DIRECTIVE: Retype everything from the line containing "At what (x,y)" down to the end of the entries below, leaving out the pictures.

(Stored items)
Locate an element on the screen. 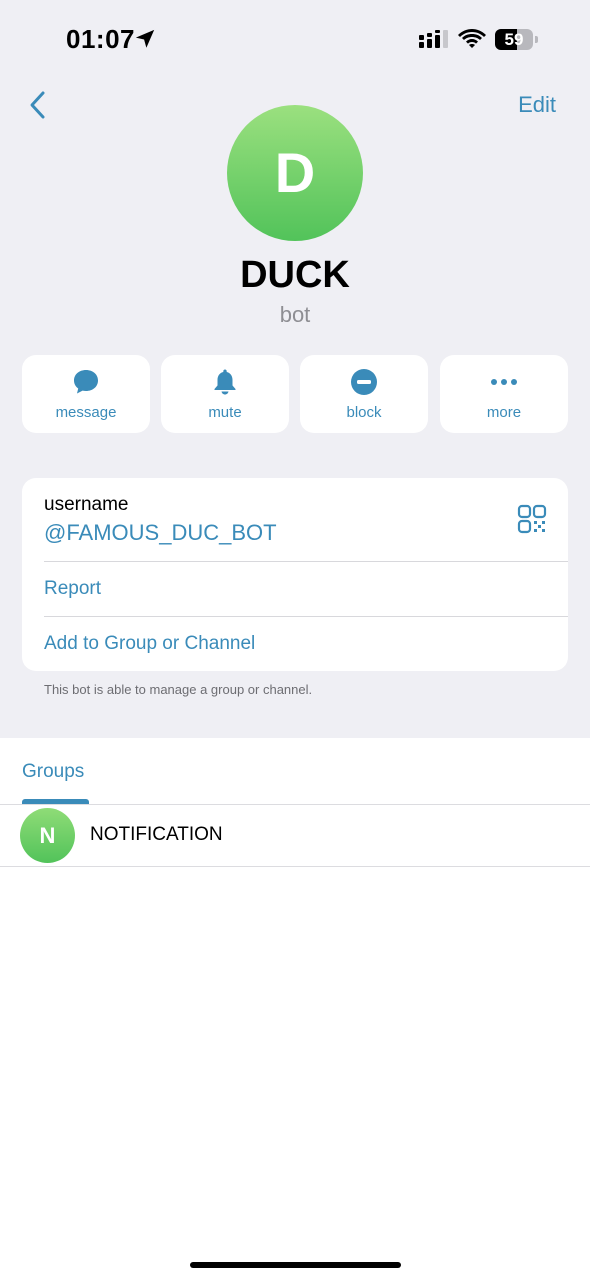  location-arrow-icon is located at coordinates (145, 38).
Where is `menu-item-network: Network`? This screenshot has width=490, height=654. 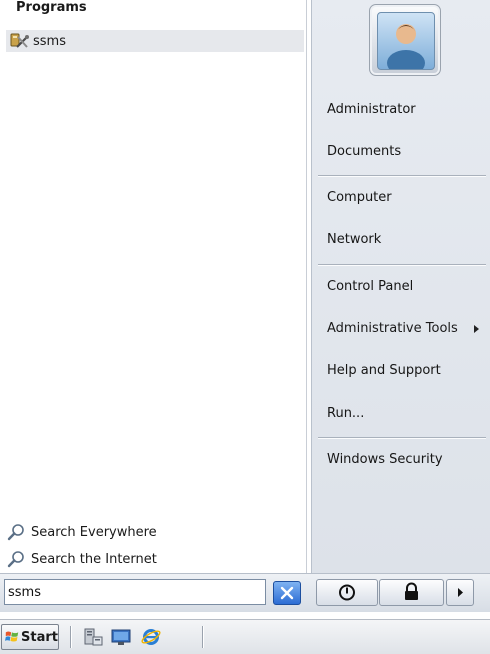
menu-item-network: Network is located at coordinates (407, 240).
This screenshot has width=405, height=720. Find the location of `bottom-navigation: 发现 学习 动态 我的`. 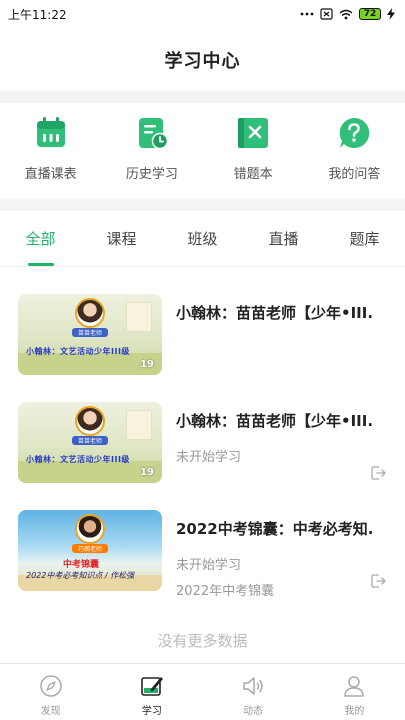

bottom-navigation: 发现 学习 动态 我的 is located at coordinates (202, 692).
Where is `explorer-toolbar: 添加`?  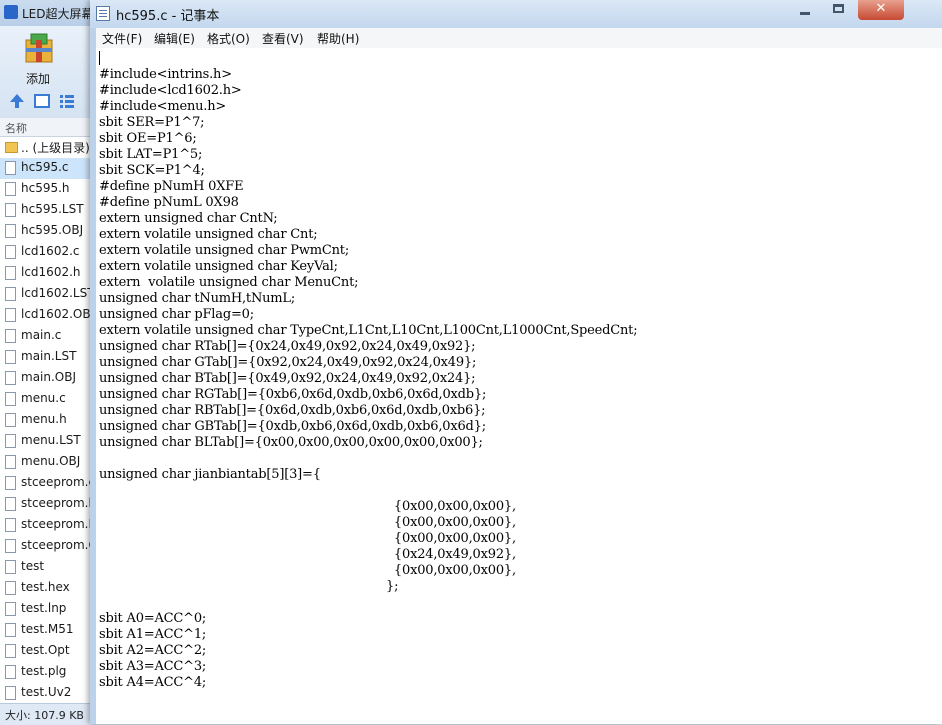
explorer-toolbar: 添加 is located at coordinates (45, 72).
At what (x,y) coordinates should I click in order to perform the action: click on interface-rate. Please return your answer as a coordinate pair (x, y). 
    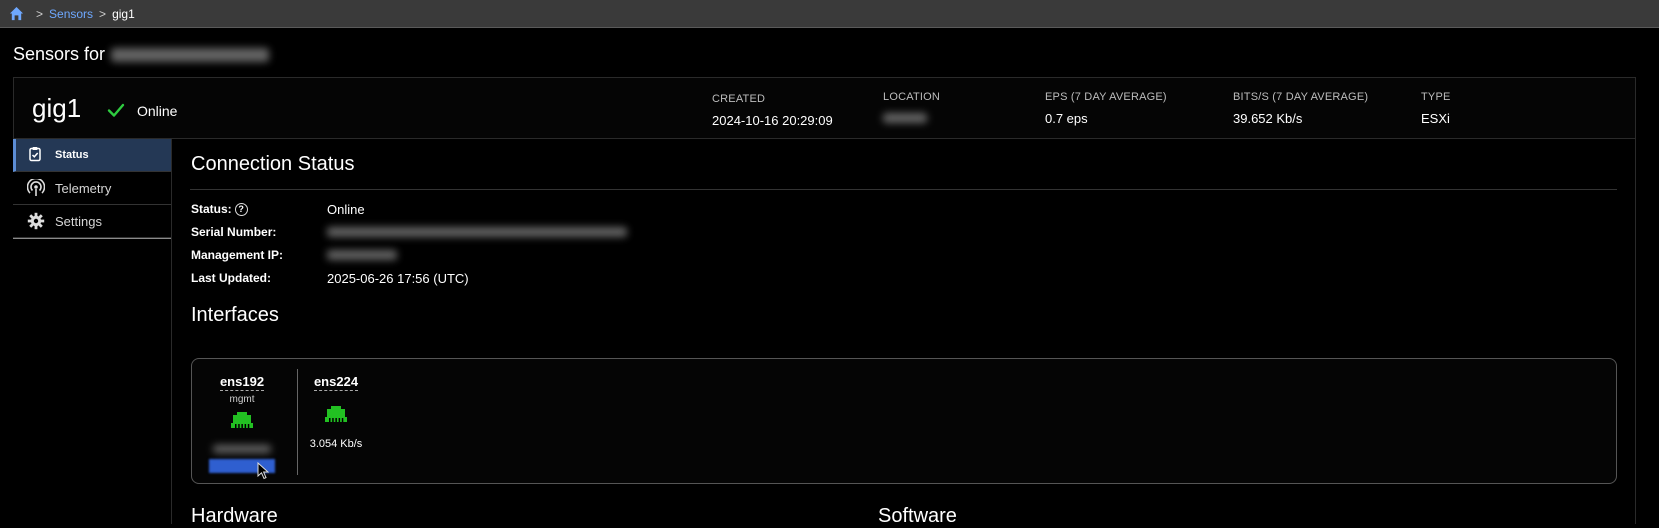
    Looking at the image, I should click on (242, 450).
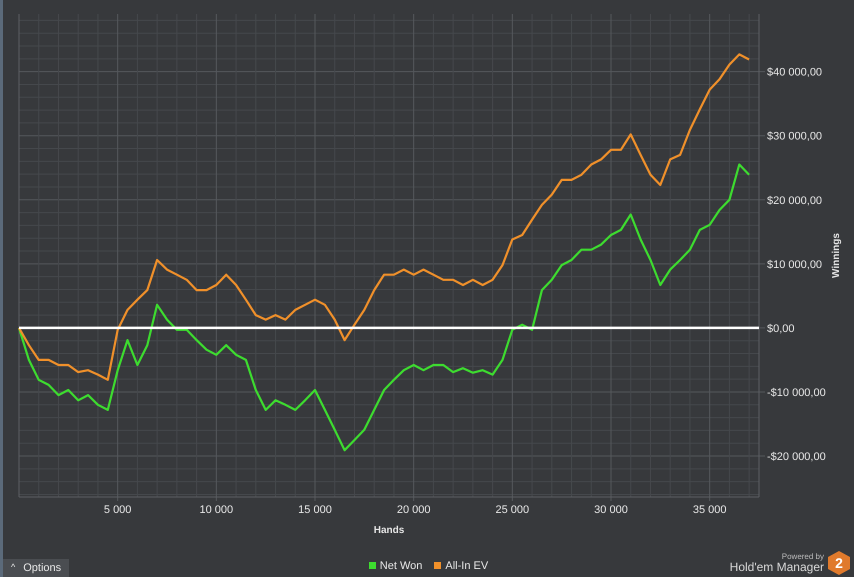 Image resolution: width=854 pixels, height=577 pixels. I want to click on y-tick-label: -$20 000,00, so click(796, 457).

PROBLEM SOLUTION:
At what (x,y) coordinates should I click in order to perform the action: click on interface-rate. Please return your answer as a coordinate pair (x, y). 
    Looking at the image, I should click on (242, 450).
 Image resolution: width=854 pixels, height=577 pixels. I want to click on y-tick-label: -$20 000,00, so click(796, 457).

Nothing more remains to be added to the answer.